TASK BRIEF
Reproduce the lines from the first one through the line containing "post-photo is located", inclusive, with "resolution" swapped for "dimensions" and nothing else changed. Leave the pictures out of your answer.

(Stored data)
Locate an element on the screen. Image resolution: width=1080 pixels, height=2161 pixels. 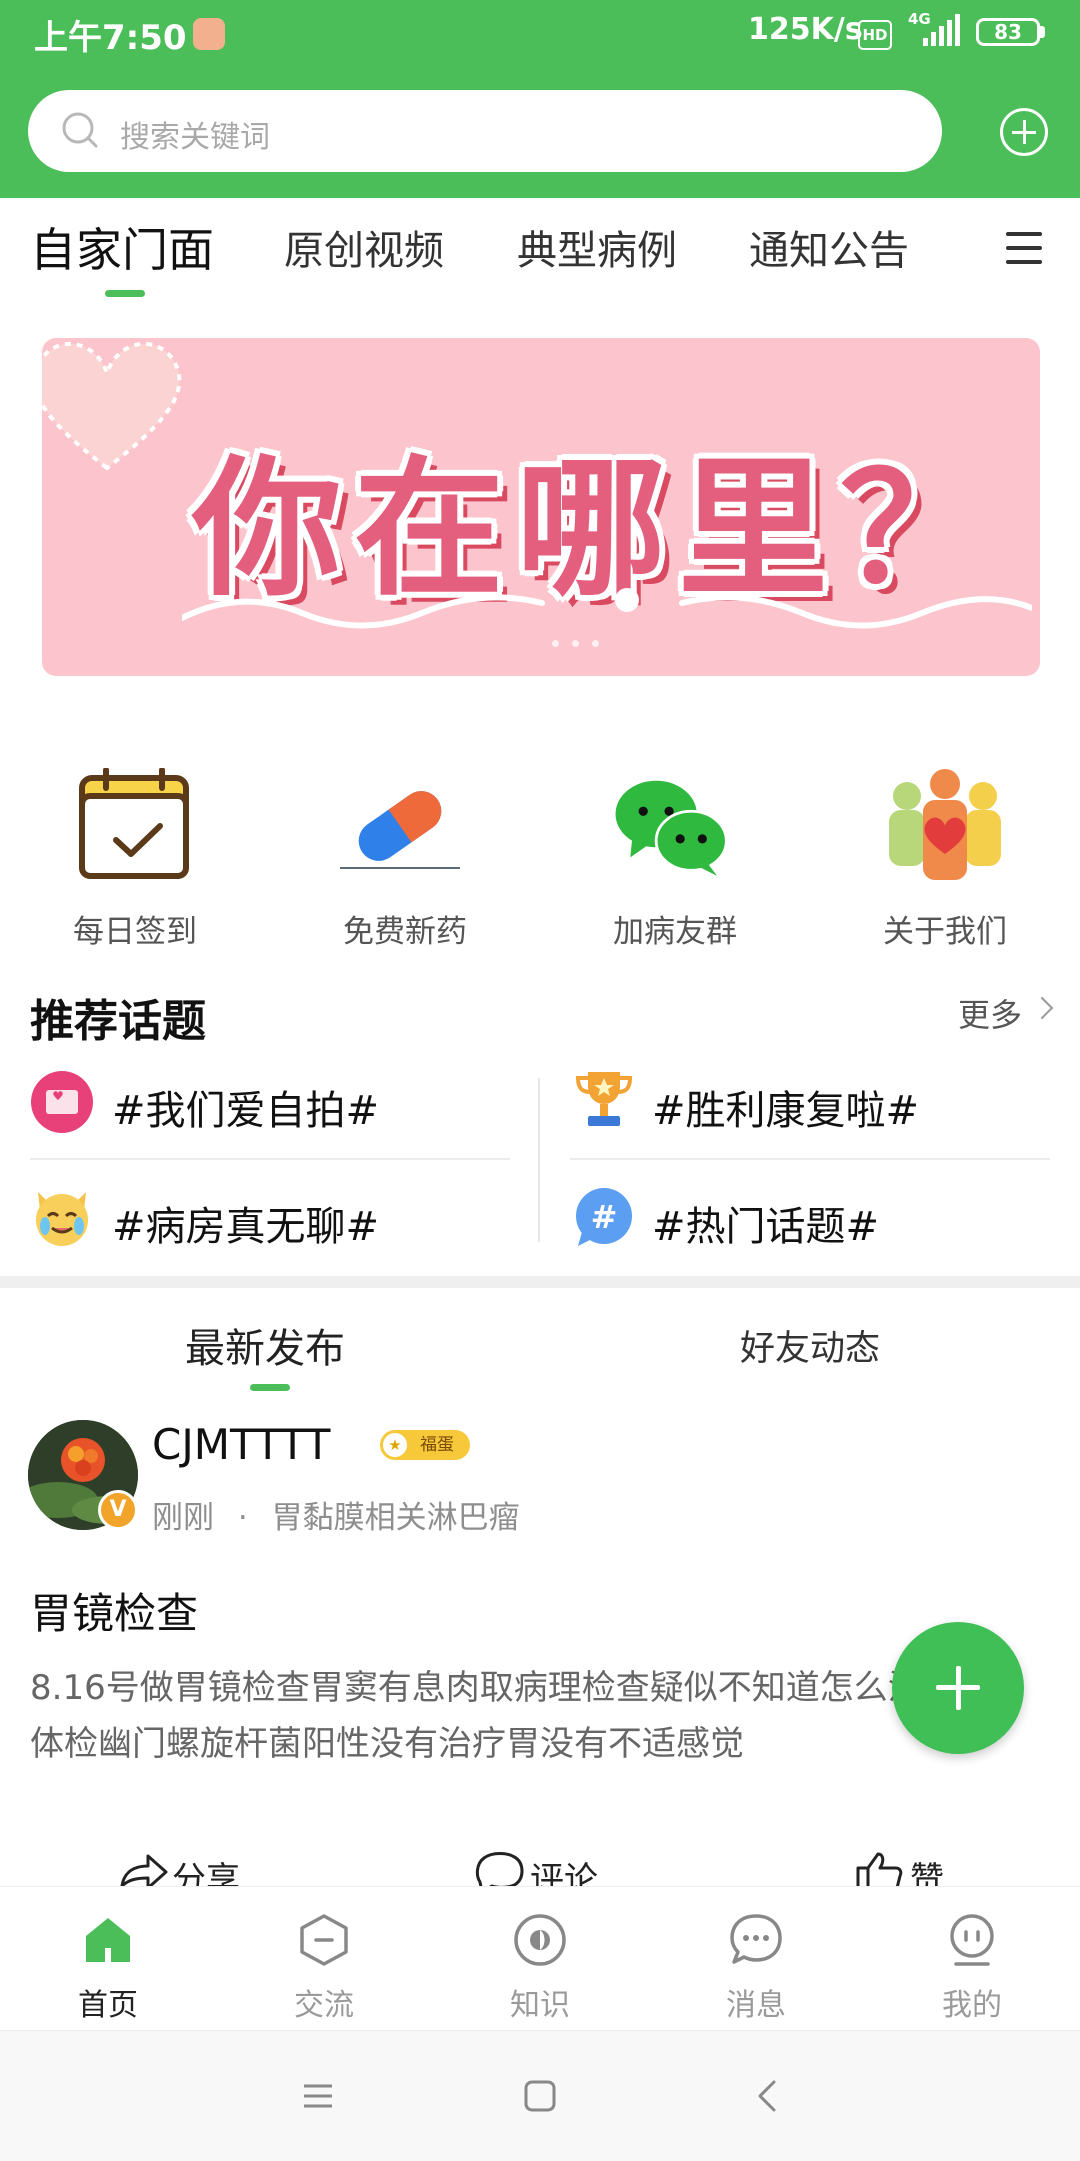
nav-messages: 消息 is located at coordinates (756, 2002).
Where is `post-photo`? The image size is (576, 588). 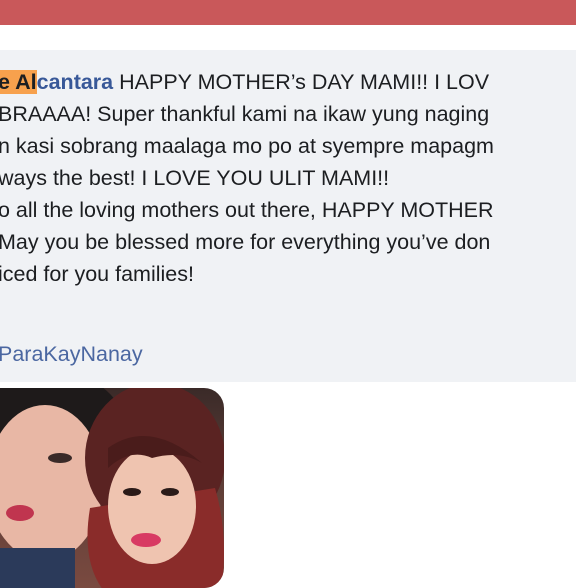
post-photo is located at coordinates (112, 488).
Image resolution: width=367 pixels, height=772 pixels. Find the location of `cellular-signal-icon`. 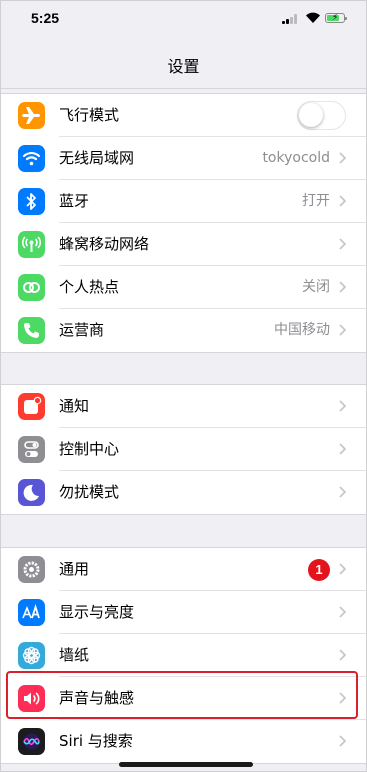

cellular-signal-icon is located at coordinates (290, 19).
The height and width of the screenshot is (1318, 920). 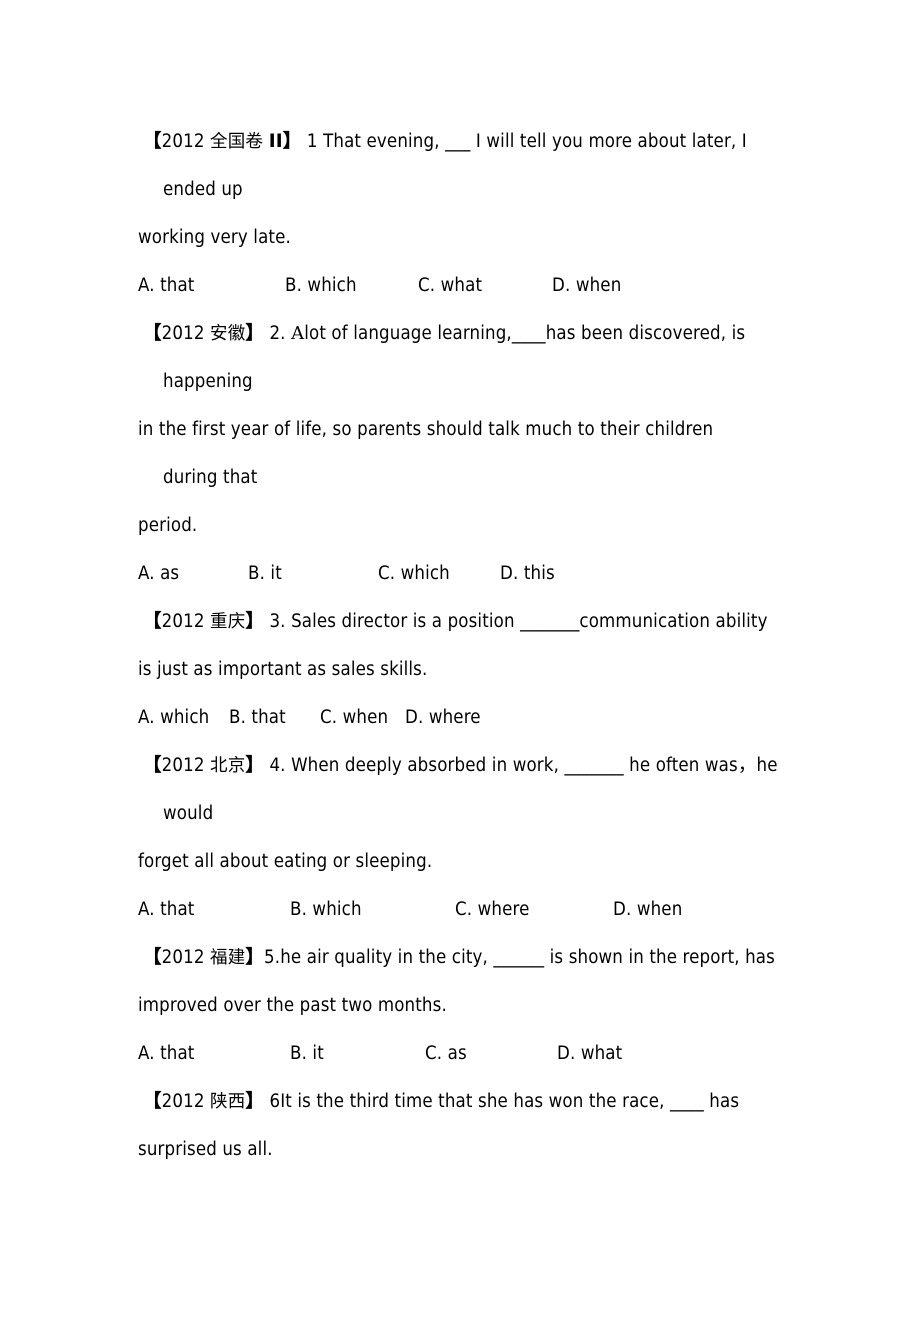 I want to click on question-number: 4., so click(x=278, y=766).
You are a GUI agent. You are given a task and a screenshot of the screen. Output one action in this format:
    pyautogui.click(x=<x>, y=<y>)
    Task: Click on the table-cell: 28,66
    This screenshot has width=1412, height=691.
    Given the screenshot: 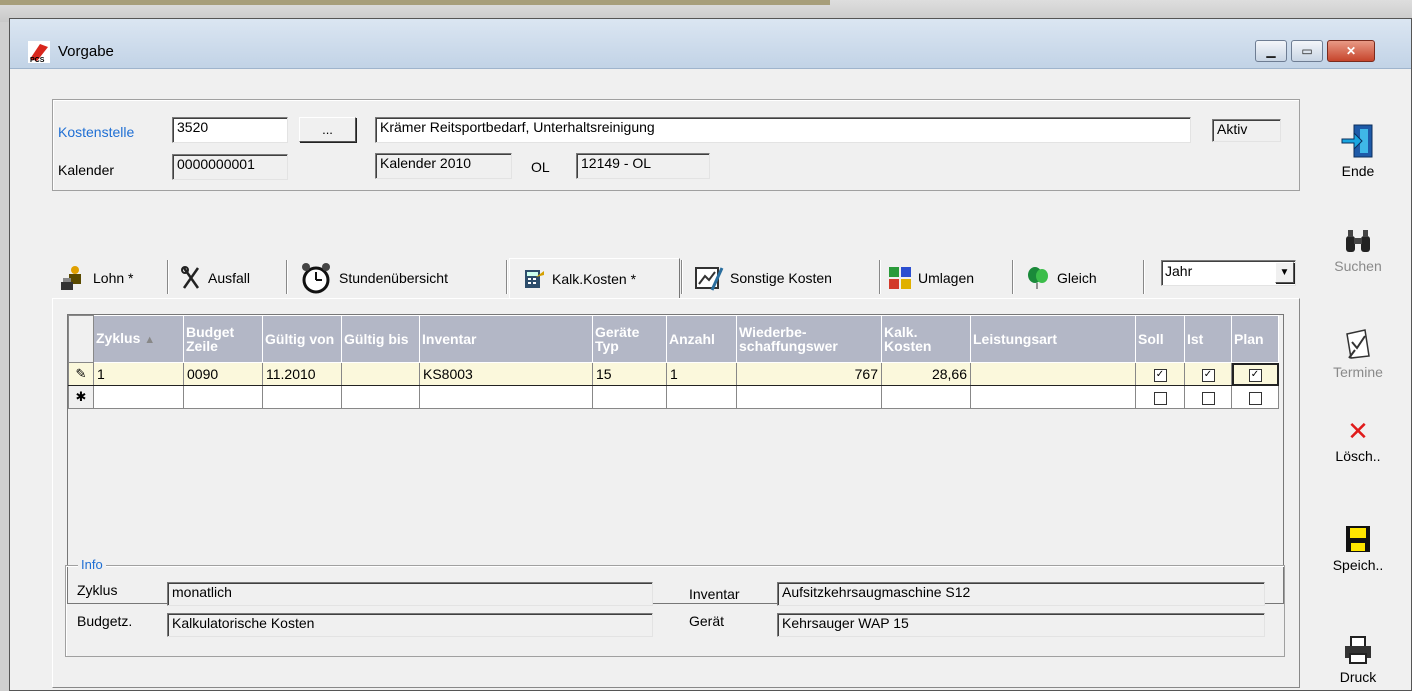 What is the action you would take?
    pyautogui.click(x=926, y=374)
    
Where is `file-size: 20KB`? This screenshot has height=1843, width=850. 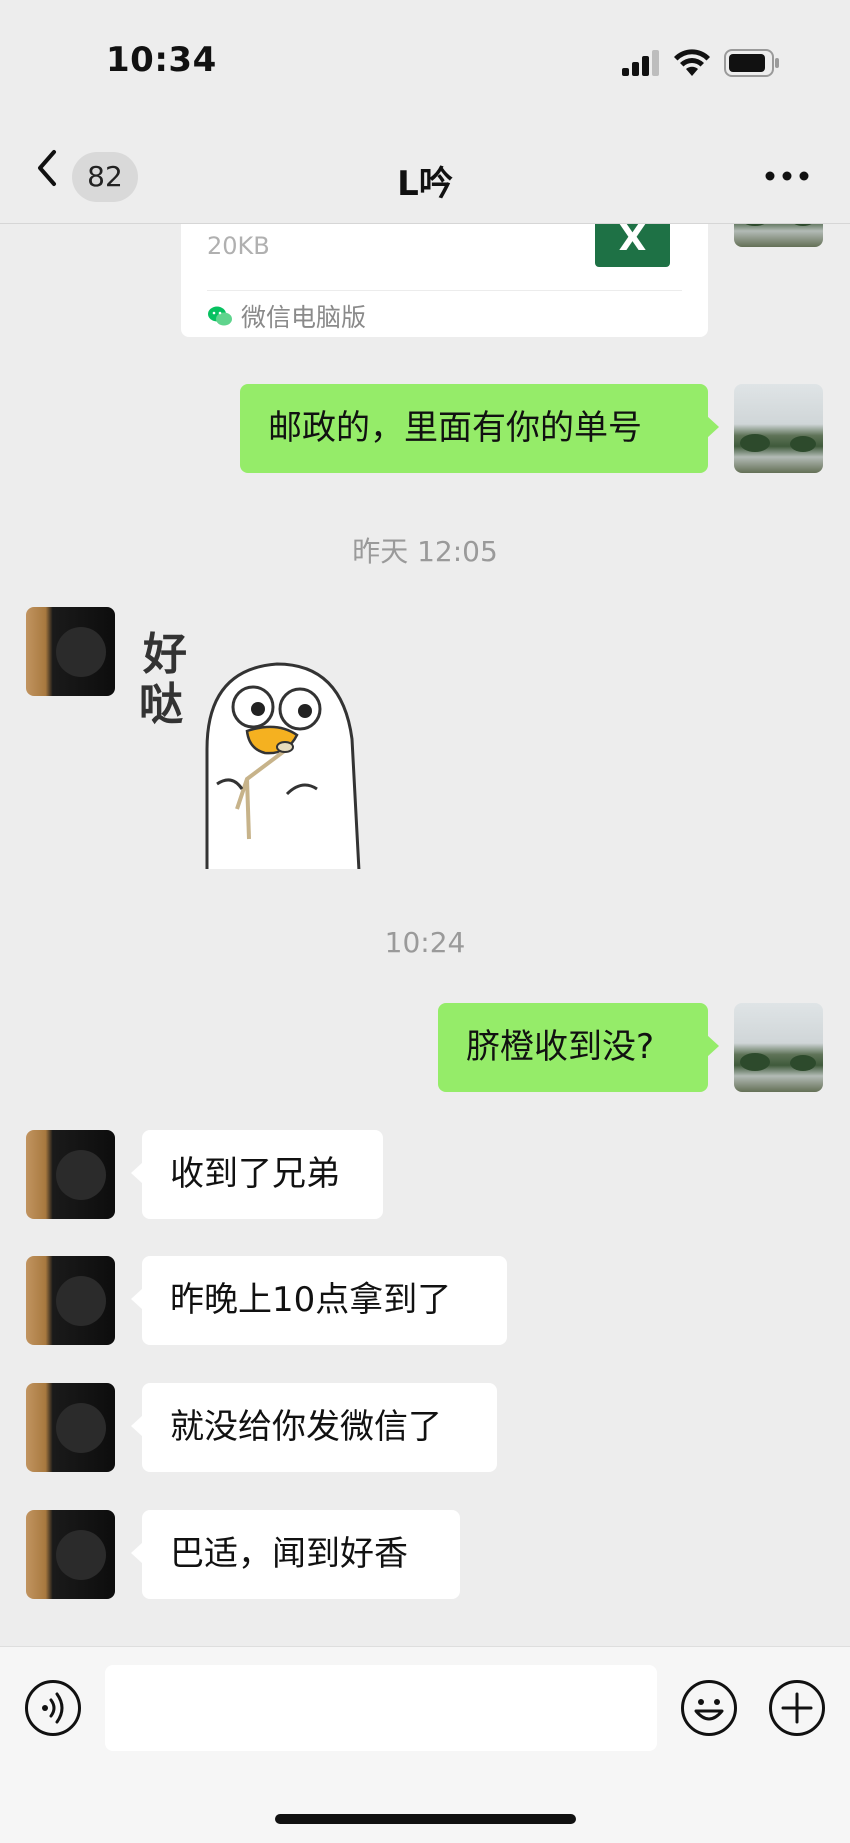 file-size: 20KB is located at coordinates (238, 246).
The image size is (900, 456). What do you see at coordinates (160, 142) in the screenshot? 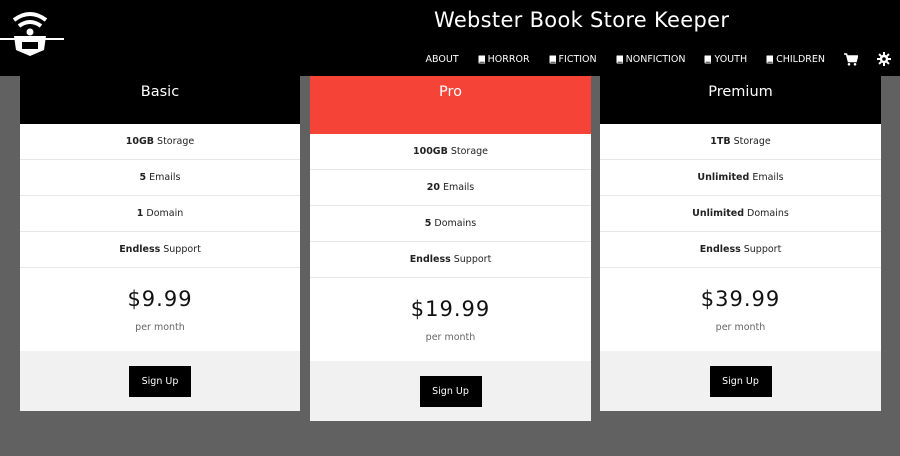
I see `feature-row: 10GB Storage` at bounding box center [160, 142].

TASK ANSWER
Locate an element on the screen. Image dimensions: width=1080 pixels, height=2161 pixels. 
nav-messages: 消息 is located at coordinates (756, 2002).
Where is `post-photo`? The image size is (576, 588). 
post-photo is located at coordinates (112, 488).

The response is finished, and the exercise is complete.